FIX: Detect Wayback Machine using user agent (#9777)

FIX: Detect Wayback Machine using user agent (#9777)

diff --git a/lib/crawler_detection.rb b/lib/crawler_detection.rb
index 6cd1eba..4a90f84 100644
--- a/lib/crawler_detection.rb
+++ b/lib/crawler_detection.rb
@@ -1,7 +1,7 @@
 # frozen_string_literal: true
 
 module CrawlerDetection
-  WAYBACK_MACHINE_URL = "web.archive.org"
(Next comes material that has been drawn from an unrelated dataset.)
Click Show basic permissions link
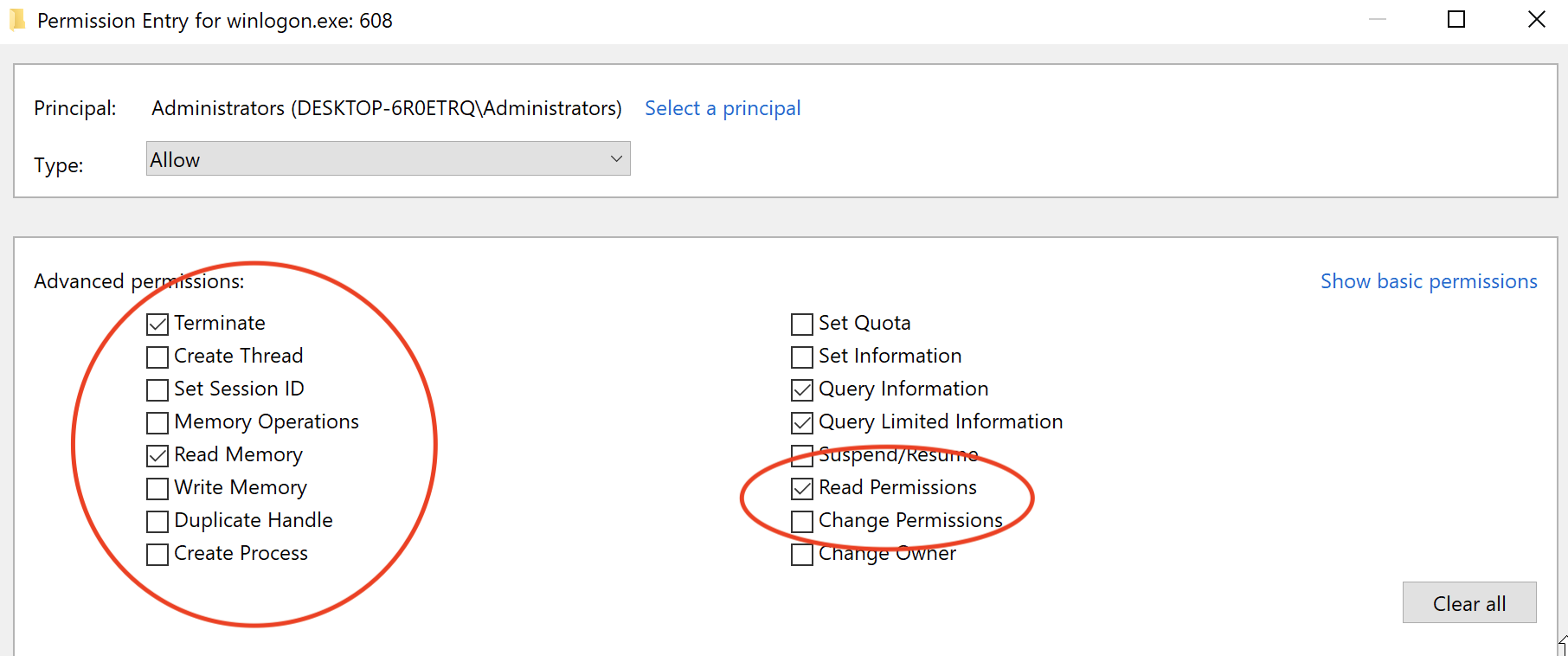 tap(1429, 281)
+  WAYBACK_MACHINE_URL = "archive.org"
 
   def self.to_matcher(string, type: nil)
     escaped = string.split('|').map { |agent| Regexp.escape(agent) }.join('|')
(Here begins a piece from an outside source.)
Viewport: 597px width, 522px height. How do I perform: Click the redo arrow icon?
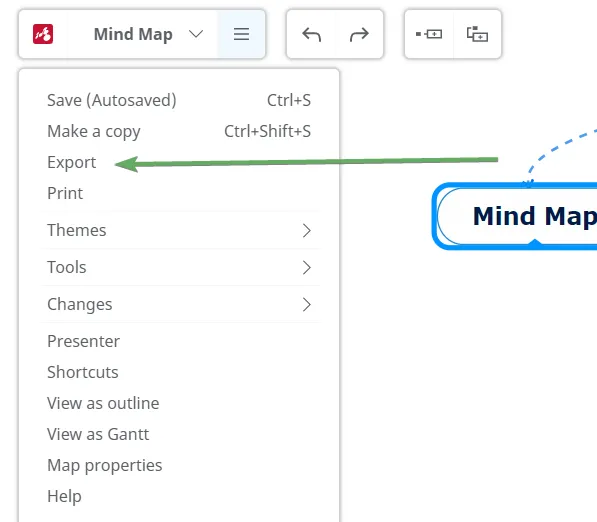coord(359,34)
@@ -15,7 +15,7 @@ module CrawlerDetection
   end
 
   def self.crawler?(user_agent, via_header = nil)
-    return true if user_agent.nil? || via_header&.include?(WAYBACK_MACHINE_URL)
+    return true if user_agent.nil? || user_agent&.include?(WAYBACK_MACHINE_URL) || via_header&.include?(WAYBACK_MACHINE_URL)
 
     # this is done to avoid regenerating regexes
     @non_crawler_matchers ||= {}
diff --git a/spec/components/crawler_detection_spec.rb b/spec/components/crawler_detection_spec.rb
index db45d2c..1492d01 100644
--- a/spec/components/crawler_detection_spec.rb
+++ b/spec/components/crawler_detection_spec.rb
@@ -51,7 +51,9 @@ describe CrawlerDetection do
     end
 
     it "returns true when VIA header contains 'web.archive.org'" do
-      crawler!("Mozilla/5.0 (Macintosh; Intel Mac OS X 10_14_4) AppleWebKit/537.36 (KHTML, like Gecko) Chrome/74.0.3729.169 Safari/537.36", "HTTP/1.0 web.archive.org (Wayback Save Page)")
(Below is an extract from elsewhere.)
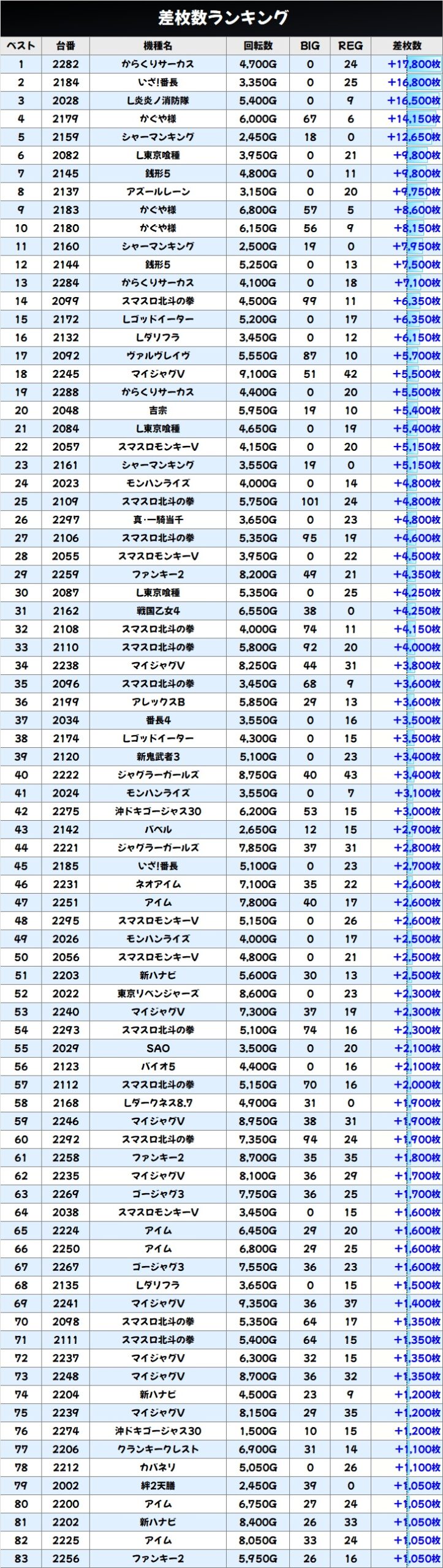Click the 絆2天膳 machine name
The height and width of the screenshot is (1568, 443).
coord(157,1487)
+      crawler! "Mozilla/5.0 (compatible; archive.org_bot +http://archive.org/details/archive.org_bot)"
+      crawler! "Mozilla/5.0 (Macintosh; Intel Mac OS X 10_14_4) AppleWebKit/537.36 (KHTML, like Gecko) Chrome/74.0.3729.169 Safari/537.36", "HTTP/1.0 web.archive.org (Wayback Save Page)"
+      crawler! "Mozilla/5.0 (Windows NT 10.0; Win64; x64) AppleWebKit/537.36 (KHTML, like Gecko) Chrome/74.0.3729.169 Safari/537.36", "Mozilla/5.0 (compatible; archive.org_bot; Wayback Machine Live Record; http://archive.org/details/archive.org_bot), 1.1 warcprox"
     end
 
     it "returns false for non-crawler user agents" do

GitHub sha: 3ed6a0e9

This commit appears in #9777 which was merged by SamSaffron.